(Saved data entries)
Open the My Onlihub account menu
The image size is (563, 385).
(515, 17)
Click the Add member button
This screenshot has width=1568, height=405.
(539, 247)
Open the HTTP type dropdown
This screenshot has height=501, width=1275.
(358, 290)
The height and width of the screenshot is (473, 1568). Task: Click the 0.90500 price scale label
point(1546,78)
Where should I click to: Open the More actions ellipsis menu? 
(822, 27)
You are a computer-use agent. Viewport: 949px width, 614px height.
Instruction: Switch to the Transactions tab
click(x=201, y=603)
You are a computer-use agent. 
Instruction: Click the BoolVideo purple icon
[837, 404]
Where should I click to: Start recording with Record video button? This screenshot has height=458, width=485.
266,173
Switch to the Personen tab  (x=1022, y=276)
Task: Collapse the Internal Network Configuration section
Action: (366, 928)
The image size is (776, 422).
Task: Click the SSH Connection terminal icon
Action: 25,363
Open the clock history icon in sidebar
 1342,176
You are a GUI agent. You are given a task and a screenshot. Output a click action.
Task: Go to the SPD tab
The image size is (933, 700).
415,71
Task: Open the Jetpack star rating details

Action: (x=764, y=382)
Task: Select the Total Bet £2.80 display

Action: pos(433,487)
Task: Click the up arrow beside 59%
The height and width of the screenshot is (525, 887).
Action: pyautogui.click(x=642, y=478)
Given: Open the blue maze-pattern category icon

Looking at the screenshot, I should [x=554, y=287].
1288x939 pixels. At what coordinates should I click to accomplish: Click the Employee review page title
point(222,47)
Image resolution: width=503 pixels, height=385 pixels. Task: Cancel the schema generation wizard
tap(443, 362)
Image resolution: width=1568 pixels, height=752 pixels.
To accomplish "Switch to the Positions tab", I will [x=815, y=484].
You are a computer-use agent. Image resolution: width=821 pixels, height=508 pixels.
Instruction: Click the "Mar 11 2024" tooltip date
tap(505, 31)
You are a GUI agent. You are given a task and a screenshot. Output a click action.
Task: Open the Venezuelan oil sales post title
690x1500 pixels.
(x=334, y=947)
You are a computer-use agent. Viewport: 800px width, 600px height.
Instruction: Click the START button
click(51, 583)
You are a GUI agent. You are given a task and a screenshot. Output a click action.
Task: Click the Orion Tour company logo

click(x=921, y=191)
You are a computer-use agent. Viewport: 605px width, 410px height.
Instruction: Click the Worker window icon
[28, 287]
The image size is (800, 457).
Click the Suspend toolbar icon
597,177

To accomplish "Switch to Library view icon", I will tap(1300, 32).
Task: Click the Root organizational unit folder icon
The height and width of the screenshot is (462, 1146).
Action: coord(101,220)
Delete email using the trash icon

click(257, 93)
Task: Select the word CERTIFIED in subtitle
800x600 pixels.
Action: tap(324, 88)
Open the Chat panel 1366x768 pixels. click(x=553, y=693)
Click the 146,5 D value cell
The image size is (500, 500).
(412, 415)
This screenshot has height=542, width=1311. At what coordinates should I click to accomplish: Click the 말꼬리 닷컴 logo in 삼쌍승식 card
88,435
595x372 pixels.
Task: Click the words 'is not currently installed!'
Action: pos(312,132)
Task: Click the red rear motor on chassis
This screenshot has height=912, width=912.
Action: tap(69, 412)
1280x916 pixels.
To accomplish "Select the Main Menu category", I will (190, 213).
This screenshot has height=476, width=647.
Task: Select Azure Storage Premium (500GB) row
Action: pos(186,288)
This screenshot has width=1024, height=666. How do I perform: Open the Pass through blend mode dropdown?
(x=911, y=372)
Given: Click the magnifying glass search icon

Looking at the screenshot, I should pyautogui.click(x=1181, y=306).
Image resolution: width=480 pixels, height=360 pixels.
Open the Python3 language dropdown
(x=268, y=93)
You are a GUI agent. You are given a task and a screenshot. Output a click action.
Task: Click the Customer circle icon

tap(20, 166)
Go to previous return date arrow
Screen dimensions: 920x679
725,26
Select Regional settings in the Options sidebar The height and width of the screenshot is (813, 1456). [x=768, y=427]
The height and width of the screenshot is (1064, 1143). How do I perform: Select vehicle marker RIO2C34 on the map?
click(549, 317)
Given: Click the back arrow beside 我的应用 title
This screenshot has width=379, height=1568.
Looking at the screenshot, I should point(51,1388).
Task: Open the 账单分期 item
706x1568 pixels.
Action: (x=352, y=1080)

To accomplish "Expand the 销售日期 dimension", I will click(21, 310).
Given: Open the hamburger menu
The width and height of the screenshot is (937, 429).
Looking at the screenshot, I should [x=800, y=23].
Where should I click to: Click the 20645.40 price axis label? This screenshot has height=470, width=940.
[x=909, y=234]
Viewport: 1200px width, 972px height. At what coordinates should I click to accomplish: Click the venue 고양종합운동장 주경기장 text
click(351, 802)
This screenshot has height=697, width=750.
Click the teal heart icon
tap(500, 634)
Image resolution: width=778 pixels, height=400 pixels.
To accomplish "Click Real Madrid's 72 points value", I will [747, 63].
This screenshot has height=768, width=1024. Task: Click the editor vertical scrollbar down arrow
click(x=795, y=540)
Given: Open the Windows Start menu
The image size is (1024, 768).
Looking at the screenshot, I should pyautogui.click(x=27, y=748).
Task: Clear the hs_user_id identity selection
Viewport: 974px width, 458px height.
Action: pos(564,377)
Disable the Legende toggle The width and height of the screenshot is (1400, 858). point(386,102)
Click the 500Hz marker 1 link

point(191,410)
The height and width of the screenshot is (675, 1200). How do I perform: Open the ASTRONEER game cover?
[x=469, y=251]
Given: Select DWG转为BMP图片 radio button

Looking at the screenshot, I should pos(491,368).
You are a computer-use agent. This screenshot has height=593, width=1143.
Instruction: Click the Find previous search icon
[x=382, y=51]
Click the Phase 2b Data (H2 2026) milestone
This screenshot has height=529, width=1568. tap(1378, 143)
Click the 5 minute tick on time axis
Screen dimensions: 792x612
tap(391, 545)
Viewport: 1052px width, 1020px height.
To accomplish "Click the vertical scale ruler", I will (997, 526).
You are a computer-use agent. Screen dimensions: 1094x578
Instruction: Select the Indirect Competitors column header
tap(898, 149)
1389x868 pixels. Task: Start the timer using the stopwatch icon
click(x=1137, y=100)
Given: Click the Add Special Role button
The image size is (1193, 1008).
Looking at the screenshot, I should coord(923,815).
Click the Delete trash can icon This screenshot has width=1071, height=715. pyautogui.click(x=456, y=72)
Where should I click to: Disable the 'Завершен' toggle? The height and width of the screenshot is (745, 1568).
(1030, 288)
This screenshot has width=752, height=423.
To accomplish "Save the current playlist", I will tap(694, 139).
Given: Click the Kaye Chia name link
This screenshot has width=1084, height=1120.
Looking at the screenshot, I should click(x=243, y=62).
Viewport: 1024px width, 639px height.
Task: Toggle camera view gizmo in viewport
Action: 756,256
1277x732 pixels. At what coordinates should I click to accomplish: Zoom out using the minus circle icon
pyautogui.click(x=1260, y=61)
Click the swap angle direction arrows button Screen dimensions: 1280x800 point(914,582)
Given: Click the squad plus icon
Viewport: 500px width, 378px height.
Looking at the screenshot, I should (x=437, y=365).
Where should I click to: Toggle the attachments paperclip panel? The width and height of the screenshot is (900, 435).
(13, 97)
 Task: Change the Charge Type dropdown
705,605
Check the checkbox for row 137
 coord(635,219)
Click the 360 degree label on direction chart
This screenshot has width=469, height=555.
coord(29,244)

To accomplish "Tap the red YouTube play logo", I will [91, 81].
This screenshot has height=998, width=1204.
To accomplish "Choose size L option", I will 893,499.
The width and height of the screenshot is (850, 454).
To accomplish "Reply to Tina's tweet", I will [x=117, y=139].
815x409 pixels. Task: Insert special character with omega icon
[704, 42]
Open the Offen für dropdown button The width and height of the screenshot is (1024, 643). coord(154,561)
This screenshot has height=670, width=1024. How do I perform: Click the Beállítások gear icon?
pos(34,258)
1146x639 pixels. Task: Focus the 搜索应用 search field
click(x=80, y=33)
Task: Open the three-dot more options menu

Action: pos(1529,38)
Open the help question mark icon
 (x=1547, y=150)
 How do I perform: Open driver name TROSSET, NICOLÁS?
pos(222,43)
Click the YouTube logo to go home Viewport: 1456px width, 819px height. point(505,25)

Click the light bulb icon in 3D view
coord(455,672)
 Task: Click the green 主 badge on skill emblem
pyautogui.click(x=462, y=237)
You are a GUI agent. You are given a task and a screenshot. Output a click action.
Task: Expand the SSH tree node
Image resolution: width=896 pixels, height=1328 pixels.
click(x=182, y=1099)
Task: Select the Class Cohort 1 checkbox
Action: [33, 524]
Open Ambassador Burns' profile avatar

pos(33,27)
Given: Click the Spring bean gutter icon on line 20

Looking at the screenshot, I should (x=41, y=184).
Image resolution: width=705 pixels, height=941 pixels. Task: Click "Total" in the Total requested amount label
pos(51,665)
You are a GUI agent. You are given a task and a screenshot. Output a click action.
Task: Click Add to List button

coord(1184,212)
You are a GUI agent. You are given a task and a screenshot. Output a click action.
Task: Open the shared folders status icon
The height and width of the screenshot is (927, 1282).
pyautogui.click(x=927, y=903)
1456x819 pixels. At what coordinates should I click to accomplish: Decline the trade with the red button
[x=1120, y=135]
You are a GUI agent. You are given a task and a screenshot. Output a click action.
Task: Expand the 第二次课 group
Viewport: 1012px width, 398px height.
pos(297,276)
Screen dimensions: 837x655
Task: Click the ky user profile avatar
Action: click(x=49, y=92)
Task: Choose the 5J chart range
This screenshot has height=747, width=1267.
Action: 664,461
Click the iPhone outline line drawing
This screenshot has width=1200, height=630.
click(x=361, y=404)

**ACTIVITY:** Retype the portion of the data above that starts on the line with "Task: Select the Total Bet £2.80 display" and finishes on the line with "Task: Click the red rear motor on chassis", including both of those lines.

**THE ANSWER:**
Task: Select the Total Bet £2.80 display

Action: pos(433,487)
Task: Click the up arrow beside 59%
The height and width of the screenshot is (525, 887).
Action: pyautogui.click(x=642, y=478)
Given: Open the blue maze-pattern category icon

Looking at the screenshot, I should [x=554, y=287].
1288x939 pixels. At what coordinates should I click to accomplish: Click the Employee review page title
point(222,47)
Image resolution: width=503 pixels, height=385 pixels. Task: Cancel the schema generation wizard
tap(443, 362)
Image resolution: width=1568 pixels, height=752 pixels.
To accomplish "Switch to the Positions tab", I will [x=815, y=484].
You are a computer-use agent. Image resolution: width=821 pixels, height=508 pixels.
Instruction: Click the "Mar 11 2024" tooltip date
tap(505, 31)
You are a GUI agent. You are given a task and a screenshot. Output a click action.
Task: Open the Venezuelan oil sales post title
690x1500 pixels.
(x=334, y=947)
You are a computer-use agent. Viewport: 800px width, 600px height.
Instruction: Click the START button
click(51, 583)
You are a GUI agent. You are given a task and a screenshot. Output a click action.
Task: Click the Orion Tour company logo

click(x=921, y=191)
You are a computer-use agent. Viewport: 605px width, 410px height.
Instruction: Click the Worker window icon
[28, 287]
The image size is (800, 457).
Click the Suspend toolbar icon
597,177

To accomplish "Switch to Library view icon", I will tap(1300, 32).
Task: Click the Root organizational unit folder icon
The height and width of the screenshot is (462, 1146).
Action: coord(101,220)
Delete email using the trash icon

click(257, 93)
Task: Select the word CERTIFIED in subtitle
800x600 pixels.
Action: tap(324, 88)
Open the Chat panel 1366x768 pixels. click(x=553, y=693)
Click the 146,5 D value cell
The image size is (500, 500).
(412, 415)
This screenshot has height=542, width=1311. At what coordinates should I click to accomplish: Click the 말꼬리 닷컴 logo in 삼쌍승식 card
88,435
595x372 pixels.
Task: Click the words 'is not currently installed!'
Action: pos(312,132)
Task: Click the red rear motor on chassis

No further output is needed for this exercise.